Why is $\delta\mathbf{u}\cdot \mathrm{div}(\mathbf{\sigma}) = -\mathrm{grad}(\delta\mathbf{u}) \mathbf{:} \mathbf{\sigma}$? Context is from this deal.ii tutorial. Screenshot of the relevant part is below.

I don't get the transformation from $\delta\mathbf{u}\cdot \mathrm{div}(\mathbf{\sigma})$ to $-\mathrm{grad}(\delta\mathbf{u}) \mathbf{:} \mathbf{\sigma}$, that seems to be happening as a part of the first line. $\mathbf{u}$ is the displacement field (vector field), $\sigma$ is the stress tensor (tensor field) and $\delta$ is the variational operator. When I try to break the problem down in index notation, I get
$$\delta\mathbf{u}\cdot \mathrm{div}(\mathbf{\sigma}) = \delta u_i\cdot\frac{\partial\sigma_{ij}}{\partial x_j}$$
and
$$-\mathrm{grad}(\delta\mathbf{u}) \mathbf{:} \mathbf{\sigma} = -\delta\left(\frac{\partial u_i}{\partial x_j}\right)\cdot \sigma_{ij}.$$
Which means that $$\delta u_i\cdot\frac{\partial\sigma_{ij}}{\partial x_j} = -\delta\left(\frac{\partial u_i}{\partial x_j}\right)\cdot \sigma_{ij}.$$
Can these two terms possibly be the same? There's a minus sign on one of them and not on the other, and in the left side the derivation is taken of $\sigma$ while on the right side it's taken of $u$. I can't see any transformations that would turn one into the other, and I also can't find a mistake in my chain of reasoning, what am I missing here?
 A: This is pretty much just a Green Theorem of the form
$$
\int_\Omega g_i \frac{\partial f_{ij}}{\partial x_j} dV= - \int_\Omega \frac{\partial g_i}{\partial x_j} f_{ij} dV+ \int_{\partial \Omega} g_i f_{ij} n_j dS
$$
where $n$ is the normal to the surface, applied on the term $\int_\Omega \delta\mathbf{u}\cdot \mathrm{div}(\mathbf{\sigma}) d v $.
The term $\sigma_{ij}n_j$ is then written out as $t$ which should be a force prescribed on the boundary.

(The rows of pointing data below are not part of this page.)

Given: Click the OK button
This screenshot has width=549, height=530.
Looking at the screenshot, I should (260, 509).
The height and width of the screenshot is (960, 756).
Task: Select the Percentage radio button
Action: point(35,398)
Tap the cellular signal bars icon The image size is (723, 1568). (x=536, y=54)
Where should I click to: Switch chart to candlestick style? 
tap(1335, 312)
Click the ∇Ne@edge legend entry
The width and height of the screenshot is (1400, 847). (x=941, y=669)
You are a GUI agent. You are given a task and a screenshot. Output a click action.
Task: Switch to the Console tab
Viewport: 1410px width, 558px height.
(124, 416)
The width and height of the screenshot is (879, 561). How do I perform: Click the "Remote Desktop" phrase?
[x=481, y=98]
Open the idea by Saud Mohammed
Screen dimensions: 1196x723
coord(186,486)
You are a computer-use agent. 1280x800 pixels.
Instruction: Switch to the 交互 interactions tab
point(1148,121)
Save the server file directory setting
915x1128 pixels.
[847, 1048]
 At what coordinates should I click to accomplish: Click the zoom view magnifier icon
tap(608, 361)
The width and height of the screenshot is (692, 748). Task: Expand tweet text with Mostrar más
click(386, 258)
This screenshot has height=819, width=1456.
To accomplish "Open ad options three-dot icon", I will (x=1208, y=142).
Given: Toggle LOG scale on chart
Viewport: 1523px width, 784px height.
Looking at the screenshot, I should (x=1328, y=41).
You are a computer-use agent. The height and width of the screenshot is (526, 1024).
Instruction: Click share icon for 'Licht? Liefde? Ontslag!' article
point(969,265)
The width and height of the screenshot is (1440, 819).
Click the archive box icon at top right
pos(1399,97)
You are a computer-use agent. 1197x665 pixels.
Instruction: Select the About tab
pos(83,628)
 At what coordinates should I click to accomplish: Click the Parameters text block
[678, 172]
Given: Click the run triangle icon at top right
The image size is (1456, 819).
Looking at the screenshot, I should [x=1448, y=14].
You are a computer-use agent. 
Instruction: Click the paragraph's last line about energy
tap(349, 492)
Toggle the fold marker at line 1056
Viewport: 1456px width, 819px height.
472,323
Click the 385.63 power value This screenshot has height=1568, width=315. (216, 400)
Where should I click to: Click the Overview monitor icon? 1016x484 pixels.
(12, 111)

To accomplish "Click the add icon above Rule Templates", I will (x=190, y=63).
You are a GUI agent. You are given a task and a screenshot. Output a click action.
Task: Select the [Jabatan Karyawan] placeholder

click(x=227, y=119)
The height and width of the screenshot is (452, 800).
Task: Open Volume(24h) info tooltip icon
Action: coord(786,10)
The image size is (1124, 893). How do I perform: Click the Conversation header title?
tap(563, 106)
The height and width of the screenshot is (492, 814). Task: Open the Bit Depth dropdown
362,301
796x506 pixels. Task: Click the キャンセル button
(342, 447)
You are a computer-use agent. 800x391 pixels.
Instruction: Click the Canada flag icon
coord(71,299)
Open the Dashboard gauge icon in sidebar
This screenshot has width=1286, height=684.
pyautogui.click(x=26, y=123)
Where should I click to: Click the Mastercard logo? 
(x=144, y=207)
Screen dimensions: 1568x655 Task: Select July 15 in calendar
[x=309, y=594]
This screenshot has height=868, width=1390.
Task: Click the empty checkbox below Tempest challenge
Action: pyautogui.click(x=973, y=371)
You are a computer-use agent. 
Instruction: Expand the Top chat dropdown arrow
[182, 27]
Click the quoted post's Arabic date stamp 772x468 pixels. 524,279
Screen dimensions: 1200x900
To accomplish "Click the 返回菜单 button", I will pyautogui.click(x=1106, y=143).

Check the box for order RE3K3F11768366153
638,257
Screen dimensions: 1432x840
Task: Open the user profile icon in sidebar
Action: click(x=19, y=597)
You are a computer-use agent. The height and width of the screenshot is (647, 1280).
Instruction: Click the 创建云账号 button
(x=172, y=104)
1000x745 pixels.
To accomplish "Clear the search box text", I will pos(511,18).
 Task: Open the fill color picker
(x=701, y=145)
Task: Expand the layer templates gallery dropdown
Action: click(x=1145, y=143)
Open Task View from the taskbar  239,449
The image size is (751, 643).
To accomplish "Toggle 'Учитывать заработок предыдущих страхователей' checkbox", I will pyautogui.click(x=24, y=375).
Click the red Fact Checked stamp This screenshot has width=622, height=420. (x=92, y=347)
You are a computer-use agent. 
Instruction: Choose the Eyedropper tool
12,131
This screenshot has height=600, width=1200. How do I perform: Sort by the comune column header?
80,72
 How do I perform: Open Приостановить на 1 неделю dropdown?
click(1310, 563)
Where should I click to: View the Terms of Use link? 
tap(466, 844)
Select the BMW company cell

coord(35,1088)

A: The author is doing two things at once: integration by parts and invoking the divergence theorem. In coordinate form you have $\delta u \cdot \operatorname{div}\sigma$ being
$\delta u_i\, \partial\sigma_{ij}/\partial x_j$, and
\begin{align}
\delta u_i\, \frac{\partial\sigma_{ij}}{\partial x_j} &=
\frac{\partial}{\partial x_j}\left(\delta u_i\,\sigma_{ij}\right) - 
\frac{\partial \delta u_i}{\partial x_j}\sigma_{ij}.
\end{align}
The second term on the right appears within the integral over $\Omega$ and the first, after using the divergence theorem, in the integral over $\partial\Omega$.